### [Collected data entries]
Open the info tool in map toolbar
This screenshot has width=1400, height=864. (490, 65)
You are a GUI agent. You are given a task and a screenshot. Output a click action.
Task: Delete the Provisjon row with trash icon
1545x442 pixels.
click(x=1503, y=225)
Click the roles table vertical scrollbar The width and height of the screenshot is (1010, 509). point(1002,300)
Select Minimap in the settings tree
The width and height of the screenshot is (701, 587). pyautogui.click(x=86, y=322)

### [Problem statement]
Exact copies of the lines from the one holding "Click the roles" through the last line above, and only those, make up the answer.

### [Exercise response]
Click the roles table vertical scrollbar The width and height of the screenshot is (1010, 509). point(1002,300)
Select Minimap in the settings tree
The width and height of the screenshot is (701, 587). pyautogui.click(x=86, y=322)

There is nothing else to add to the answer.